Muscular dystrophy (MD) encompasses genetic disorders marked by progressive muscle weakness, impacting mobility and organ function. Despite identifying over 100 genes associated with MD, many cases remain undiagnosed. This study focuses on a 48-year-old patient with undiagnosed MD, carrying a homozygous variant of unknown significance in the PLECTIN gene (PLEC1). Using hiPSC-derived skeletal muscle cells (SkMCs) and innervated muscle fibers (iMFs), we aim to characterize phenotypic and functional abnormalities, and explore the pathogenicity of the PLEC1 mutation with CRISPR/Cas9-corrected lines.

HiPSCs from the MD patient (UND18), healthy controls (AG09, AG108, AG08) including an unaffected sibling (UND25) and control lines with known MDs (DM1, DMD, SMA), were differentiated into SkMCs or iMFs and characterized by immunofluorescence, Western blotting, and RT-qPCR. RNA-sequencing profiled transcriptomic changes in patient hiPSC-iMFs.
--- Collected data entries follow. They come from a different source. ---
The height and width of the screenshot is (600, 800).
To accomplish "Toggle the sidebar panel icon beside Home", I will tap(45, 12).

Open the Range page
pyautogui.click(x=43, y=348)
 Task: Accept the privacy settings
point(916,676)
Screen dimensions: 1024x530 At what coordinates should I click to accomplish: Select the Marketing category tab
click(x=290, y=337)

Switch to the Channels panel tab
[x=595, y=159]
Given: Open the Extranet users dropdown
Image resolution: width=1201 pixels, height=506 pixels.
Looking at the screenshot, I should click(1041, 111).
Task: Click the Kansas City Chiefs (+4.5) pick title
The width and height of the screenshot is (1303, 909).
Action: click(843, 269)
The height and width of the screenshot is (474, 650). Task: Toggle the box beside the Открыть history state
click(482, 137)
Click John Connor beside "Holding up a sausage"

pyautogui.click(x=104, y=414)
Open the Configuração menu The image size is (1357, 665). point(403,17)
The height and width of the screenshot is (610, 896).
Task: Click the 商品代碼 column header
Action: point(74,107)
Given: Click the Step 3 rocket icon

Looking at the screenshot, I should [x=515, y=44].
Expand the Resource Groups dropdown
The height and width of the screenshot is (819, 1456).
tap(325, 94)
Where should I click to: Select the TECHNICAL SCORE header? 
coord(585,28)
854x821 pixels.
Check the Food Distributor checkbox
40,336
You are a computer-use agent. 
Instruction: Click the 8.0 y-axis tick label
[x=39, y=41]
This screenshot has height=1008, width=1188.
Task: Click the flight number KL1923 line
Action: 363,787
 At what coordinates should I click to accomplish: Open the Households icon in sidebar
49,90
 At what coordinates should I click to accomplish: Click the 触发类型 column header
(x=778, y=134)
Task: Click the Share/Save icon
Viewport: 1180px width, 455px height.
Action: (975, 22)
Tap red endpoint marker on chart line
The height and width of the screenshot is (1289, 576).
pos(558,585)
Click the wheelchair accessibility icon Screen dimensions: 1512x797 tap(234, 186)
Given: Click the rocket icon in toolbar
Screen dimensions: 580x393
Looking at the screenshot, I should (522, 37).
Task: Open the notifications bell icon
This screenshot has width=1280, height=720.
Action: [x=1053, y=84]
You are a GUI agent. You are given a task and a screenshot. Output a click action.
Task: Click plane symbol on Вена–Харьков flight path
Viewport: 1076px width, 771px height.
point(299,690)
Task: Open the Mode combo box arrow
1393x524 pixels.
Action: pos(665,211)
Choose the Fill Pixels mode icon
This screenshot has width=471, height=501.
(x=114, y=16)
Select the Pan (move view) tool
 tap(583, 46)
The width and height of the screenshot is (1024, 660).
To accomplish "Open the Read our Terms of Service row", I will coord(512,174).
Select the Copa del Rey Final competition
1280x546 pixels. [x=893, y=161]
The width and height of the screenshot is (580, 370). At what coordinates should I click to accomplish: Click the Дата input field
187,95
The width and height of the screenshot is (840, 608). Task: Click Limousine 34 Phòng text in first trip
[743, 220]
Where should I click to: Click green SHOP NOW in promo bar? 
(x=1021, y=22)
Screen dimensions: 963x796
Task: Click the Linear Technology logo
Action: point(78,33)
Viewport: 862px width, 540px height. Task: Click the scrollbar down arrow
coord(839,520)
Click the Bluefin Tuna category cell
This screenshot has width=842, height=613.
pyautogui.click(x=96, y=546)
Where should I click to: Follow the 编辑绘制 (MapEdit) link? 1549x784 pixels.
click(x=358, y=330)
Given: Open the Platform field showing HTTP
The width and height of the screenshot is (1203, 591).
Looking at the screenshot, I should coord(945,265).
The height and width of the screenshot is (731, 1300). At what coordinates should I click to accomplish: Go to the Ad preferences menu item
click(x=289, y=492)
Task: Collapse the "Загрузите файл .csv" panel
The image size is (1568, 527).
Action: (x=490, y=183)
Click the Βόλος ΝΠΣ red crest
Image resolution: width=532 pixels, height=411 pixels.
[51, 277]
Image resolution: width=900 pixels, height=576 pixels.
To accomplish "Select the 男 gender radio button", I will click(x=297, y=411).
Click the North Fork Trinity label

Specifically, transcriptomic analysis identified dysregulated genes (DEGs) in the patient’s hiPSC-iMFS, including significant downregulation of the mitochondrial genes CHCHD2 and SLC15A4, and the metabolic gene NAPRT in patient cells, indicating potential mitochondrial and metabolic dysfunctions. Consistently, Seahorse Mito Stress Test revealed reduced mitochondrial respiration in patient hiPSC-derived SkMCs, confirming impaired mitochondrial function.

Using a custom MATLAB algorithm, functional analysis of hiPSC-iMFs revealed calium signaling defects in the patient’s cells. Western blot quantification showed reduced Plectin protein levels in patient-derived myotubes compared to controls, suggesting the PLEC1 variant's impact. CRISPR/Cas9 technology is now being employed to correct the PLEC1 mutation in the patient’s hiPSC to validate the pathogenicity of the identified variant.

Our study provides insights into the pathogenesis of an undiagnosed MD, revealing distinct contractile differences in patient-derived myotubes and identifying potential targets for further research.The discovery of the PLECTIN gene variant expands knowledge of MD-related genetic factors. Our MATLAB algorithm for calcium flux analysis offers a useful tool for studying contractile function. Additionally, downregulated mitochondrial genes suggest new molecular mechanisms to explore. This integrative approach enhances our understanding of MD and may guide future therapeutic strategies and diagnostic improvements.